In Thursday’s Sac Bee:

‘The family of a 13-year-old Northern California girl declared brain-dead after having surgery to remove her tonsils is asking a hospital not to take her off life support during the holidays.

Relatives met with senior officials at Oakland Children’s Hospital on Thursday afternoon to ask them to keep Jahi McMath on life support until after Christmas, but they said hospital officials were not receptive to their request.

Speaking to reporters after the meeting, Jahi’s mother, Nailah Winkfield, said she asked Dr. David Durand, the chief of pediatrics, how soon he planned to disconnect her daughter from the ventilator.

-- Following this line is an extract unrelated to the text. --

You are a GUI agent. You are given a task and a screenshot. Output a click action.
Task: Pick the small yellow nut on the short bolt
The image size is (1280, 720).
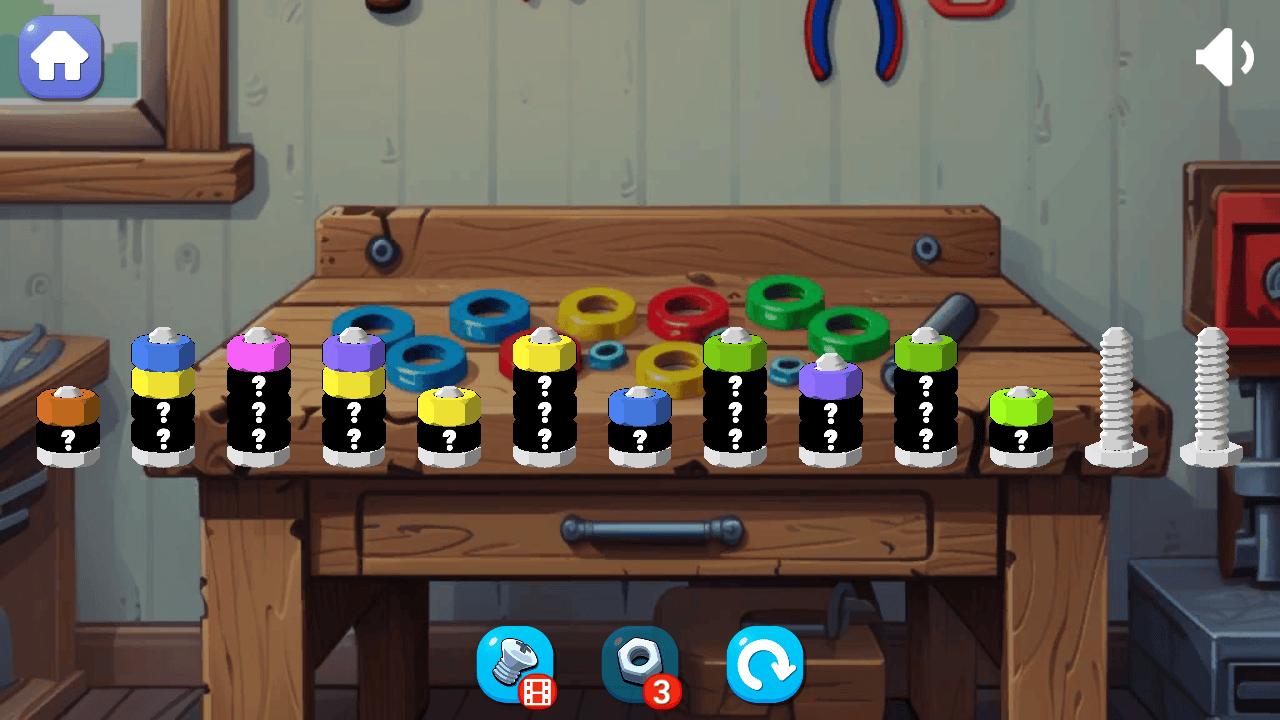click(450, 406)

“Quickly” was his response, she said, adding that he showed “absolutely no compassion at all.”

Jahi’s uncle, Omari Sealey, who was also in the meeting, said Durand was “very rude” and “very cold.”

“He pretty much yelled across the table, ‘She is dead, dead, dead, dead, and we don’t treat the dead,’” Sealey told The Associated Press in a telephone interview.’

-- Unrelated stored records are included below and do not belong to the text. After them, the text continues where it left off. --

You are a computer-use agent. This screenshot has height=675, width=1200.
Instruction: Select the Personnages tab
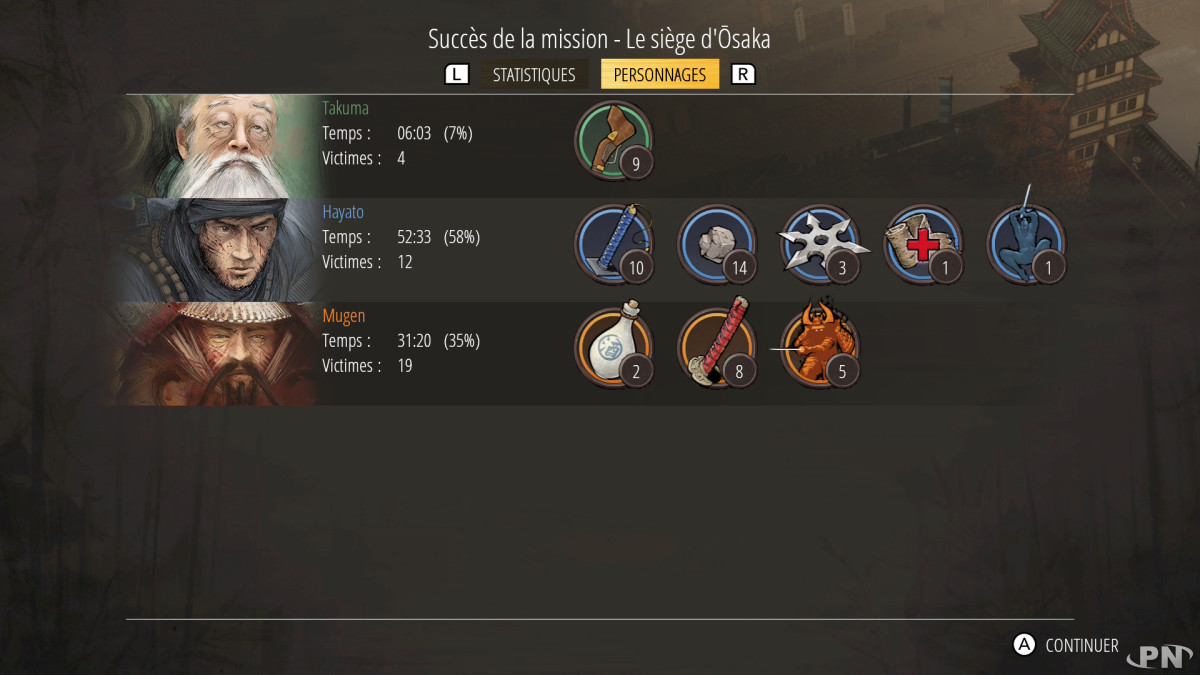click(x=659, y=75)
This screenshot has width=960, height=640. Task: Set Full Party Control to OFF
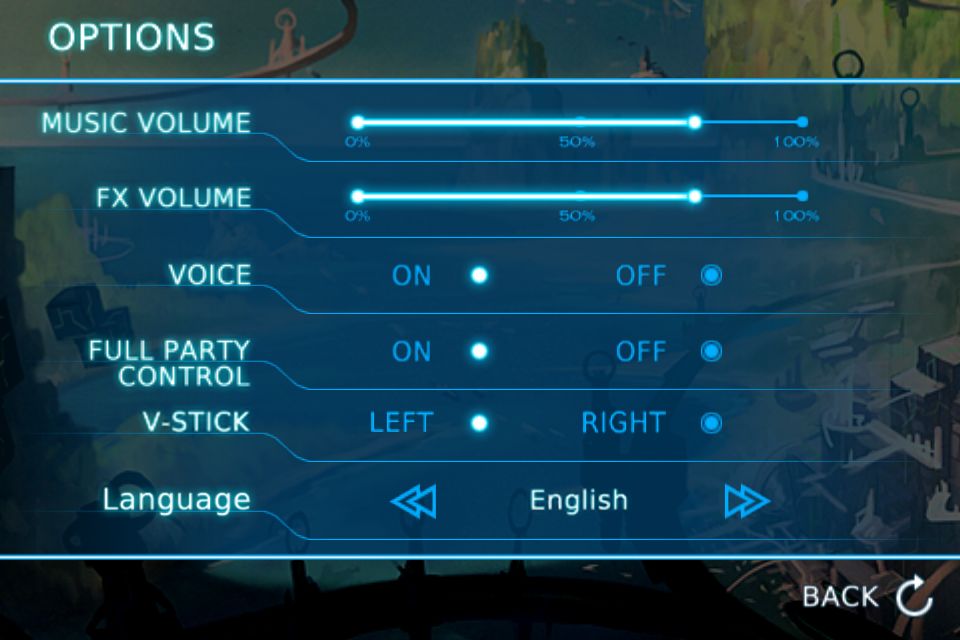coord(711,351)
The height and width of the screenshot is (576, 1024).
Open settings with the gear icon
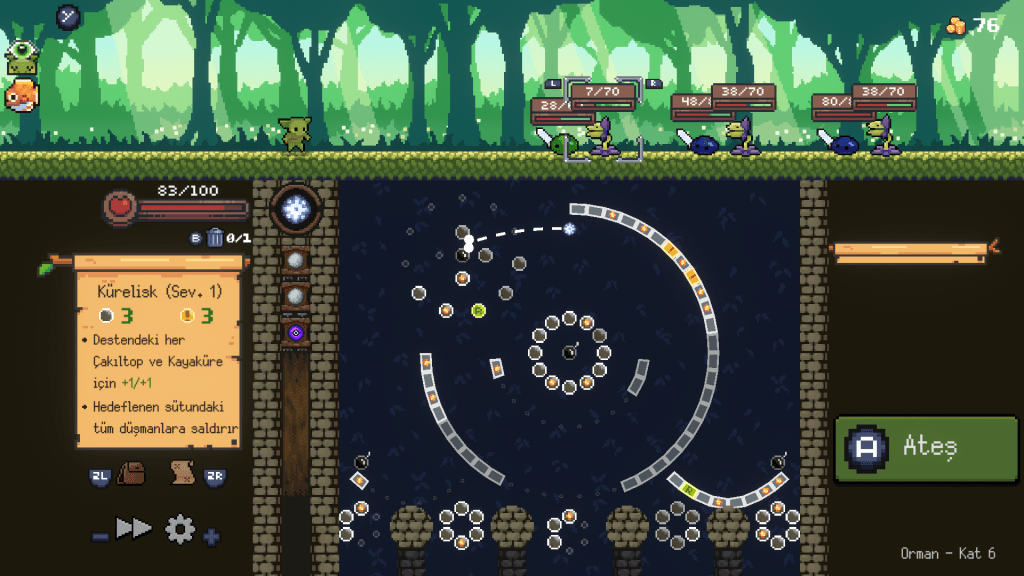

As with most life and death issues,  this story is both a right to life issue and a choice issue. The parents of Jahi McMath have chosen to choose life for their little girl, at least through the holidays. If the story of Dr Durand’s action and demeanor proves true, then this man has forgotten the words of the Hippocratic oath. These words are a pledge which he made to care for all patients, no matter what their status.

This is case will be as focal as the Terry Schiavo case from 1990 to 2005, or the Karen Ann Quinlan case from the early 1980s. In the Schiavo case, sadly, her parents and her husband were at odds with each other. The parents wanted her to remain on life support, while her husband wanted her to pass. This involved many legal challenges, including several cases brought before the Supreme Court. Even the federal government was involved, with the passage of emergency legislation by the Congress and signed by President Bush.

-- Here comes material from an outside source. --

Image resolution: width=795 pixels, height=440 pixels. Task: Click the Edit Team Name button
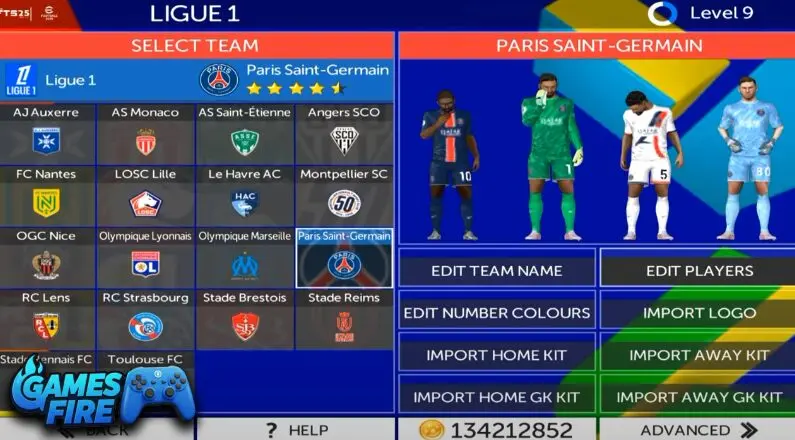(x=496, y=270)
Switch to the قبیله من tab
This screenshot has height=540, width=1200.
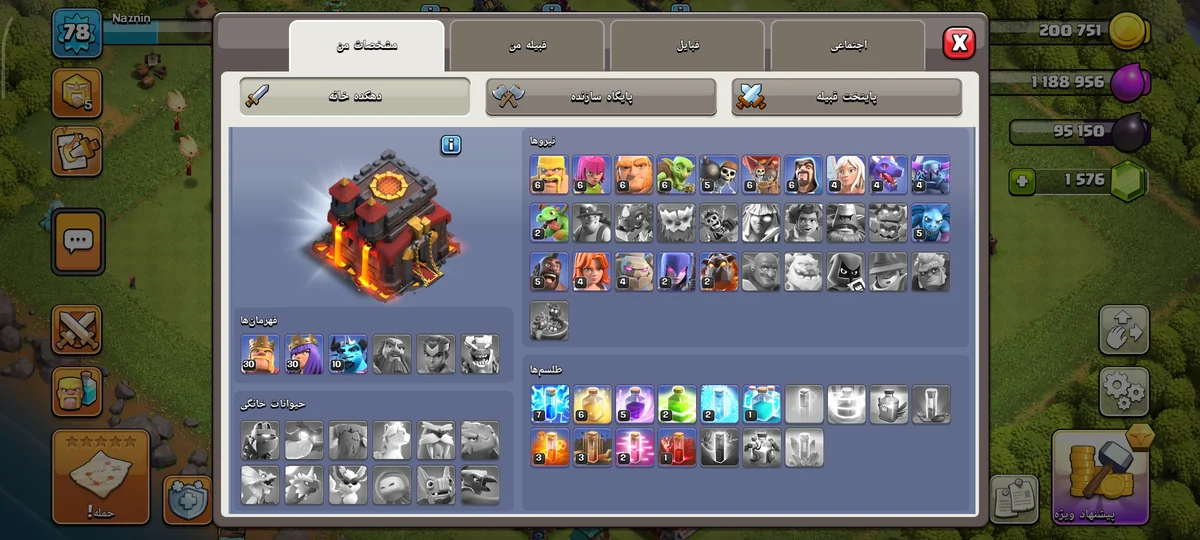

In the end, Michael Schiavo won the “right to die” case, even though there was no health care proxy or DNR in place.

In the case of Karen Quinlan, after she fell into a persistent vegetative state in  early 1976 from alleged drug and alchohol abuse at a party, her parents wanted to remove her from life support. The hospital refused and this resulted in a legal battle which was decided by the New Jersey Supreme Court in the parents’ favor. She was removed from life support in 1976 and finally died from pneumonia in 1985.

These two cases are signature precedents which highlight the continuing battles between “right to life” and “right to die” issues in the US to this day. But, in the McMath case, the family is not making an unreasonable request to keep her daughter alive indefinitely. They have asked only that Jahi be kept on life support until early January.

This is not so difficult for the hospital to agree to, especially since the family recognizes that indefinite life support will only hurt Jahi. The family is not looking to set some legal precedent, but only to be granted some compassion by those who have pledged to do so. So why can’t this doctor or the hospital be a little more considerate of the emotional state of the family?

I am sure little Jahi will pass, once she is removed from life support. Why not grant this reasonable request to the family, so that they don’t need to live the rest of their lives of the memory that their daughter died on or around Christmas. That is just horrible.

January will be here soon enough, don’t you agree? May she rest in peace.